There was even a pair of Beatles-related novelties on the chart that week. “We Love You Beatles” by the Carefrees was based on the chant heard outside the New York hotel where the Beatles stayed in February, which was in turn based on a song heard in the 1960 musical Bye Bye Birdie. “A Letter to the Beatles” by the Four Preps, the last chart hit for the popular vocal group of the 50s, criticizes the Beatles for charging for fan-club memberships. Like the handful of other anti-Beatles records released in 1964, it’s the last bleat of people who know they’ve lost the battle and the war.

The 12 Beatles songs on the Hot 100 during that April week 50 years ago were released in the United States on four different labels. “Please Please Me,” “From Me to You” and “Do You Want to Know a Secret” were on Vee-Jay, which licensed them from EMI after EMI’s American subsidiary, Capitol, refused to release them. “Twist and Shout” was on Tollie, a Vee-Jay subsidiary. (Vee-Jay is said to have gone under in 1964 partly because it couldn’t keep up with the demand for Beatles records.) “She Loves You” was on Swan, a Philadelphia label in which Dick Clark was a silent partner. (He had been, but not in ’63; see below.) “All My Loving” and “Roll Over Beethoven” were on Capitol of Canada, the Canadian EMI subsidiary, which had not shared the Beatle resistance of its American counterpart. Only “I Want to Hold Your Hand” and “Can’t Buy Me Love” were official Capitol releases, which came after the company saw the light.

More along this line follows in our next installment of this, next week.

4 thoughts on “The Beatles, Everywhere

  1. Steve E.

    It’s been pointed out in other places that as impressive as this chart dominance was, it was possible only because Capitol kept punting on the group in 1963 and the labels that did pick up those songs got little traction from them. So by early 1964, when the sudden demand for Beatles songs exploded, all of those earlier recordings were instantly available, and thus, the incredible clogging of the charts. So the frustration the Beatles and their people felt over the lack of interest in the U.S. for most of 1963 ended up benefiting them hugely by early ’64.

  2. Yah Shure

    “Vee-Jay is said to have gone under in 1964 partly because it couldn’t keep up with the demand for Beatles records.”

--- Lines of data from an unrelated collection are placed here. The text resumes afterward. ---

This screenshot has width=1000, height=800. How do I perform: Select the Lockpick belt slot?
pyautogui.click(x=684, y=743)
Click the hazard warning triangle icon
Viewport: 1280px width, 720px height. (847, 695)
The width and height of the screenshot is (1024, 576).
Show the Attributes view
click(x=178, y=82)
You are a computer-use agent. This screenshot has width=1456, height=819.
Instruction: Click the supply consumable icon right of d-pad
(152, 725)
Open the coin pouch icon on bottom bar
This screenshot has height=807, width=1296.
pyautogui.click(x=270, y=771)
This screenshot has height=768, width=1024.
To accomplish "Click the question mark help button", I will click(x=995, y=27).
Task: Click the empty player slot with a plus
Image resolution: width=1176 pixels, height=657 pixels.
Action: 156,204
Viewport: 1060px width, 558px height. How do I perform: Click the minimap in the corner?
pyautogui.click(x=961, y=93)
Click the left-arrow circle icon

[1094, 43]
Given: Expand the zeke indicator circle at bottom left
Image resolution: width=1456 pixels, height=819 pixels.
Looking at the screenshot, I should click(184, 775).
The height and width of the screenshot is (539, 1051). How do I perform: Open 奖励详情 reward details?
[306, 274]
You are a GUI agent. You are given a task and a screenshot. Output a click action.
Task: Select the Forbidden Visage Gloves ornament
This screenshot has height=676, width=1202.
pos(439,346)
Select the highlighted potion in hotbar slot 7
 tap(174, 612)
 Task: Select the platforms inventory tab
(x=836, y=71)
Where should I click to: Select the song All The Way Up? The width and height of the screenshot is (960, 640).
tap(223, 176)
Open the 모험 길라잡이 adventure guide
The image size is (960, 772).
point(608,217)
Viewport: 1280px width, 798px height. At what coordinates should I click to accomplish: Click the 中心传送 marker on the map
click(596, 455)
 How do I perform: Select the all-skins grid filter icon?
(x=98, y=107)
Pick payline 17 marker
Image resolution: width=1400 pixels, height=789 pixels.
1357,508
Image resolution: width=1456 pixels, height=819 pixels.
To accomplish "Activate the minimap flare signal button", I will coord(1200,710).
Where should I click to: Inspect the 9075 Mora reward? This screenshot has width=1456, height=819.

    I don’t think so. Vee-Jay closed its doors in 1966, but it was the accounting practices and gambling habits of company president Ewart Abner that put the label in a precarious financial position during 1963. Fearing the consequences of still being under contract in the event of a possible label collapse, the Four Seasons sued and fled, EMI canceled Vee-Jay’s Frank Ifield and Beatles licensing agreements and the planned release of ‘Introducing The Beatles’ was put on hold, all before the end of the year. After Capitol opened the floodgates with “Hand,” Vee-Jay dusted off its Beatles catalog to generate some desperately-needed cash. Once Beatlemania firmly took hold, even Capitol couldn’t keep up with the demand at its own pressing plants (my “Hand” and “Yesterday” Capitol 45s are both Decca pressings.) Capitol’s solution: a third plant in Jacksonville, Illinois.

    Dick Clark’s ownership interests in Swan Records and Mallard Records (the Philly plant that pressed for Swan, Cameo-Parkway and other labels) had been divested by the end of 1960, as per ABC-TV’s insistence in the wake of the payola scandals.

    Those were great times to be a top-40 listener. I was aware of the Beatles buzz at school, but hadn’t made the connection yet. So I asked my older sisters about them:

    “Who are these Beatles I’m hearing about?”
    “You know the song, ‘I Want To Hold Your Hand’?”
    “Yeah, I like that one.”
    “It’s by The Beatles”

    The light that came on that day has never dimmed.